§ Exercise material:
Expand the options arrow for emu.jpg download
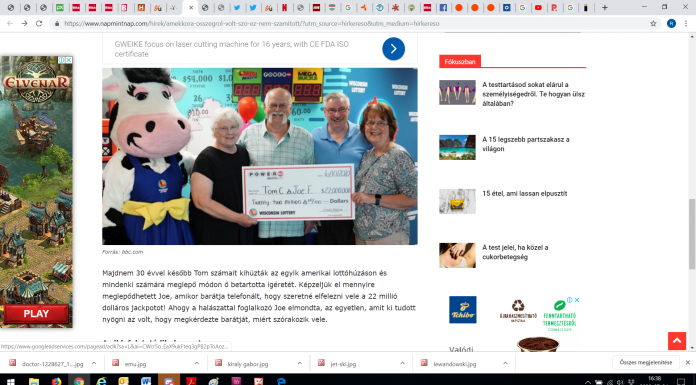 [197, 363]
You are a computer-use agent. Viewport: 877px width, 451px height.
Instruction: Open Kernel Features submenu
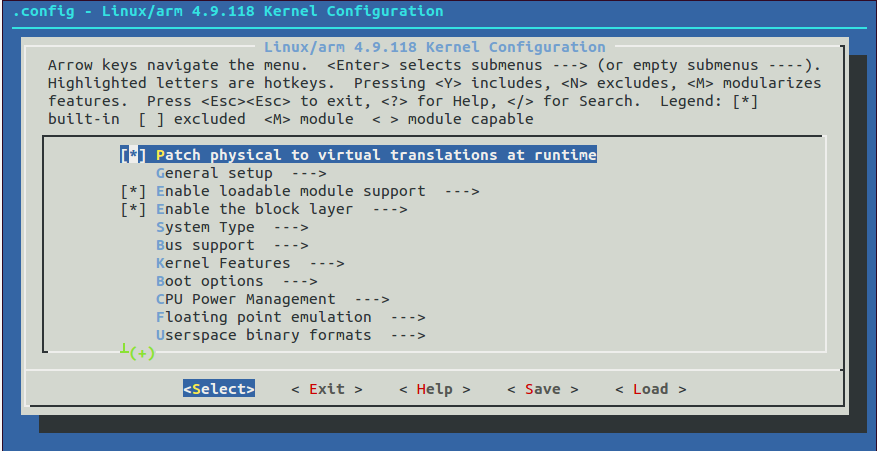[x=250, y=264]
...
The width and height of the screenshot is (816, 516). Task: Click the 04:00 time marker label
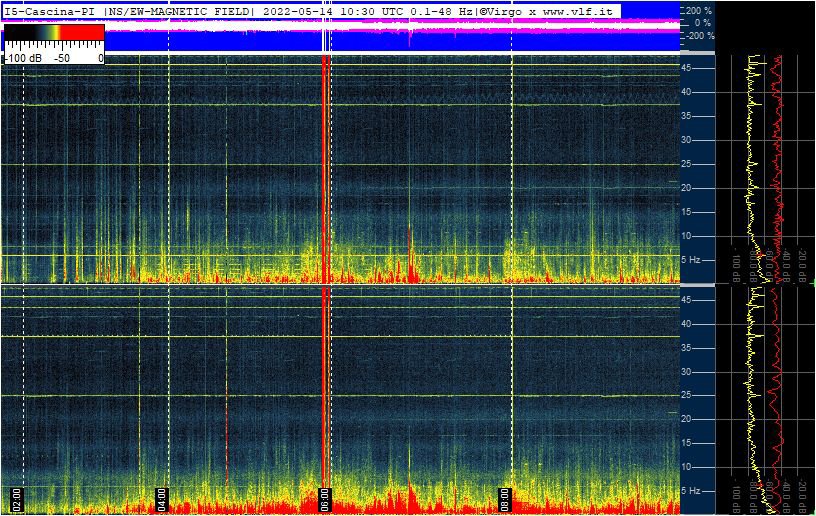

§ Task to carry out:
What lines in the records contain the word "height"? Return each one.

§ Result of this task:
You are a computer-use agent. Viewport: 877px width, 451px height.
The width and height of the screenshot is (816, 516). Task: Click the 04:00 time marker label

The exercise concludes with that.